Сознательно или нет, но, отвечая на вопросы следователей, он прошлым числом привязывал свою работу на Москву к этой идее, представляя свою разведывательную деятельность и, что гораздо более важно, деятельность политического лоббиста, человека, который едва не сделал японского премьер-министра агентом влияния иностранного государства, как часть реализации концепции построения новой Японии. Одзаки совершенно искренне писал жене из тюрьмы: «Я думал, что нельзя будет избежать войны с США и Англией (и всеми силами приближал ее. –
Свои взгляды Одзаки аккуратно, но убедительно излагал Коноэ и его помощникам, став в 1938 году внештатным советником кабинета министров, и, как он сам выразился, «нет нужды говорить, что информация, полученная в кабинете, передавалась Зорге». Ситуация с допуском японского журналиста к секретным материалам напоминала аналогичное положение нашего героя: для советника премьер-министра не существовало тайн в политике островной империи. Одзаки свободно заходил в кабинеты секретарей премьера и кабинет генерального секретаря кабинета министров, где знакомился с документами, имевшими отношение к его проблематике, то есть к самому насущному в предвоенной политике Японии вопросу – китайскому. К тому же хозяева этих кабинетов хотели знать мнение Одзаки и по другим самым важным вопросам, а потому он присутствовал при обсуждении серьезнейших для страны тем и, «естественно… сообщал эту информацию Зорге и высказывал ему свою точку зрения на развитие политической ситуации»[613]

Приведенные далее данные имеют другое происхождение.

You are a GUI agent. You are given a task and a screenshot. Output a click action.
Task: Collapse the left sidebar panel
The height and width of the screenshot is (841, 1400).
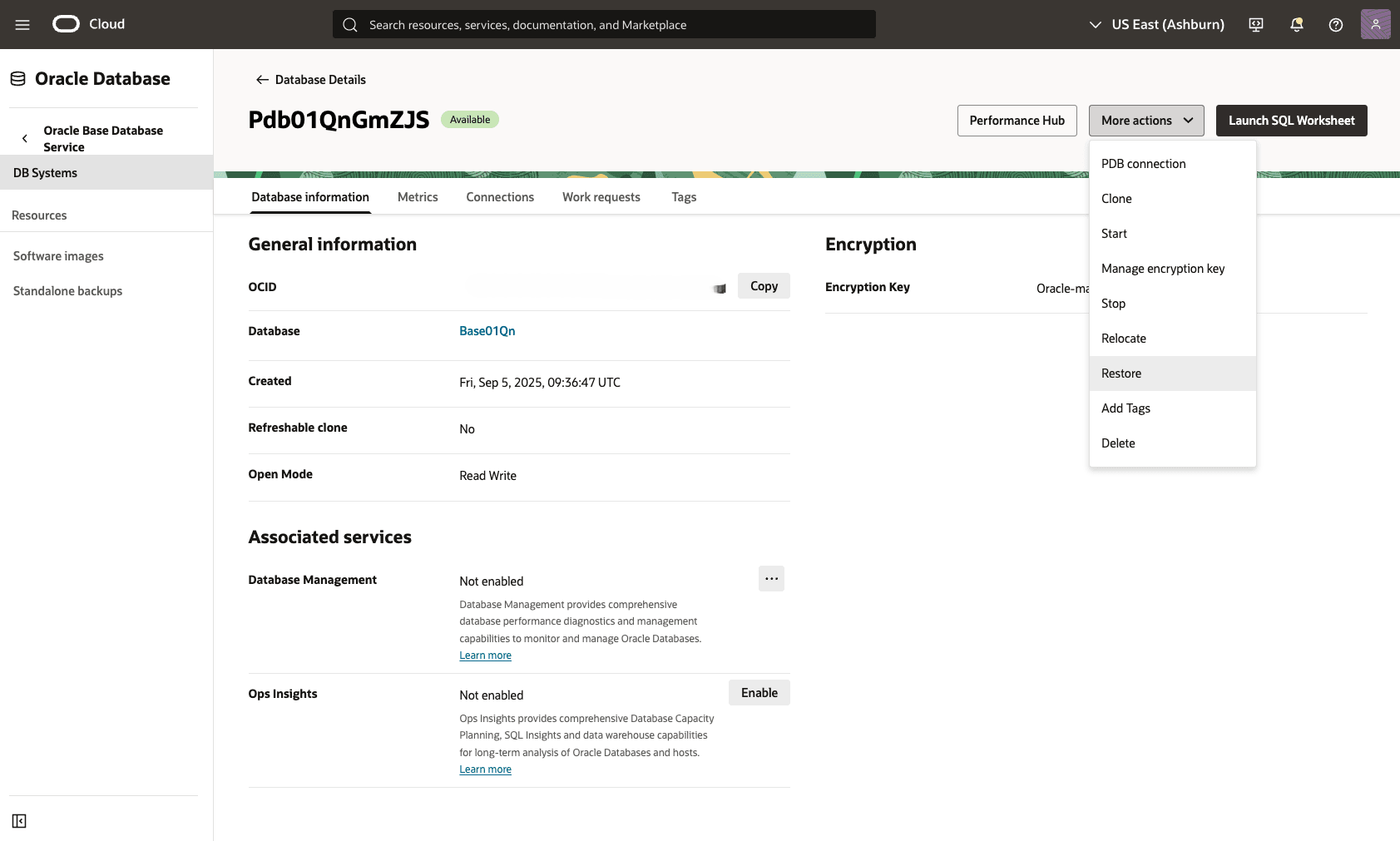coord(19,820)
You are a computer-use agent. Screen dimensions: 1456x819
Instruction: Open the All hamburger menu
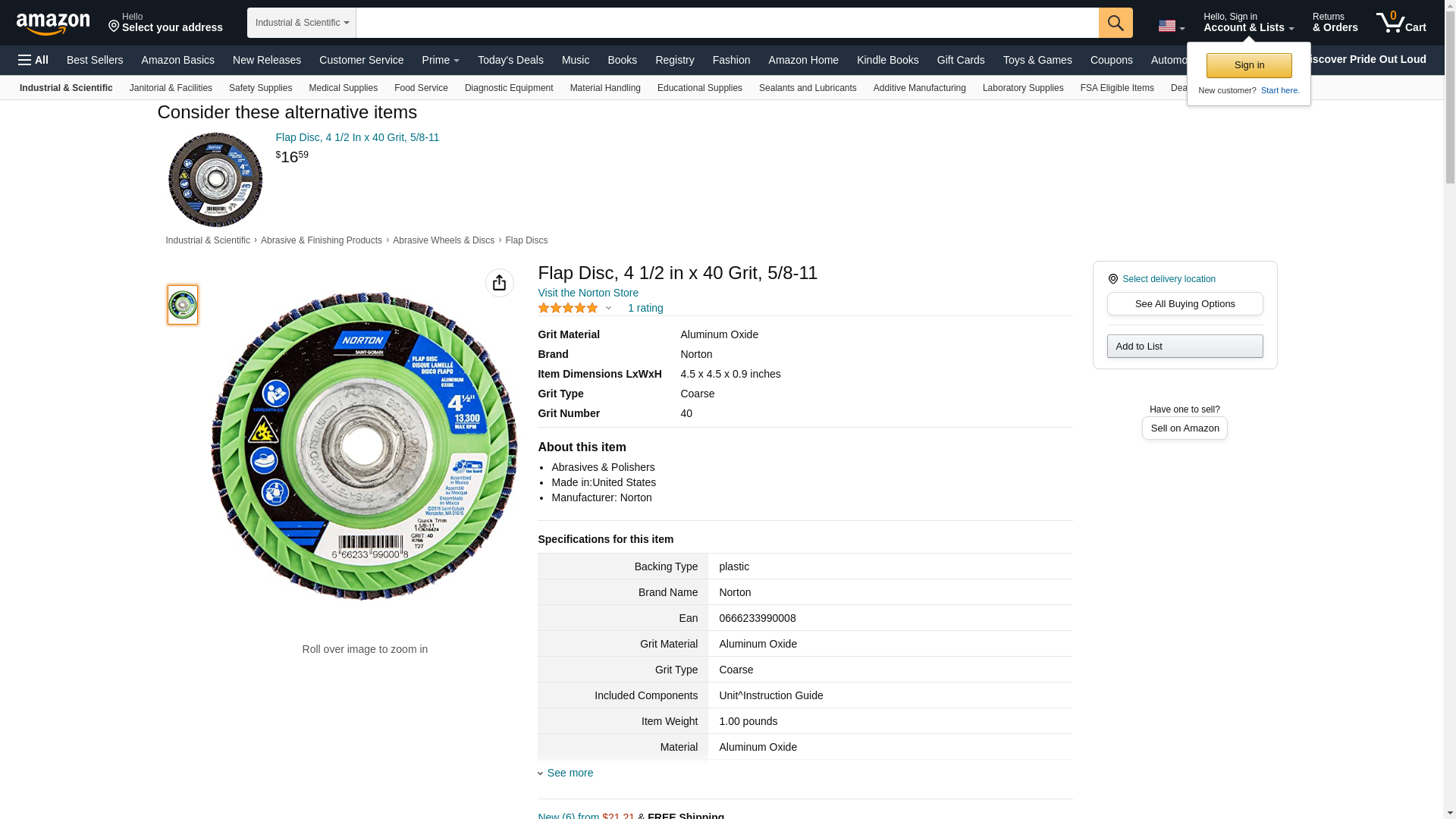(33, 60)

.Когда же на смену этой полуофициальной деятельности пришла еще менее официальная, но не менее ответственная работа в «Асамэсикай», то к числу «агентов влияния» добавился сын убитого в 1932 году премьер-министра Инукаи Кэн, служивший советником Чан Кайши и, естественно, тоже бывший серьезным знатоком Китая. Там и тогда – за завтраками два раза в месяц, а позже и еженедельными, Одзаки мог напрямую общаться с принцем Коноэ. Эти завтраки дорого стоили родственнику императорской фамилии: спустя год после ареста группы Зорге его вызывали на допрос, и тогда Коноэ заявил, что не был с Одзаки даже знаком, как и не осведомлен оказался о его службе в качестве советника кабинета министров[614]
. Дополнительных вопросов к отпрыску рода Фудзивара у следствия, видимо, не возникло. Один из друзей Коноэ позже говорил, что в таком отчаянии принц пребывал лишь дважды в своей жизни: в день ареста Одзаки и в день объявления капитуляции Японии (15 августа 1945 года)[615]. При этом сам Зорге на суде выразил удивление, что утечка информации из кружка «Асамэсикай» вообще может рассматриваться как шпионаж – таких неформальных обществ в Японии всегда существовало множество, и сведения, которые на них обсуждались, формально секретными не являлись[616].После того как в 1939 году эксперт по китайскому вопросу перешел работать в ЮМЖД, характер секретной информации, добываемой Одзаки, естественным образом изменился, но ее объем не уменьшился. Для Центра это было даже на руку, поскольку с «Отто» с его источниками в кабинете министров Японии в Москве не знали, что делать, а из Мантэцу он начал поставлять информацию военного характера. Бывший агент признался потом на одном из допросов, что его служба в ЮМЖД была важна для советской разведки, которая теперь получала и планы Квантунской армии, тесно связанной с железной дорогой – связанной настолько, что в исследовательский отдел Мантэцу отправлялись боевые приказы, которые читались теперь Одзаки, переводились на английский и отправлялись в Москву[617]
.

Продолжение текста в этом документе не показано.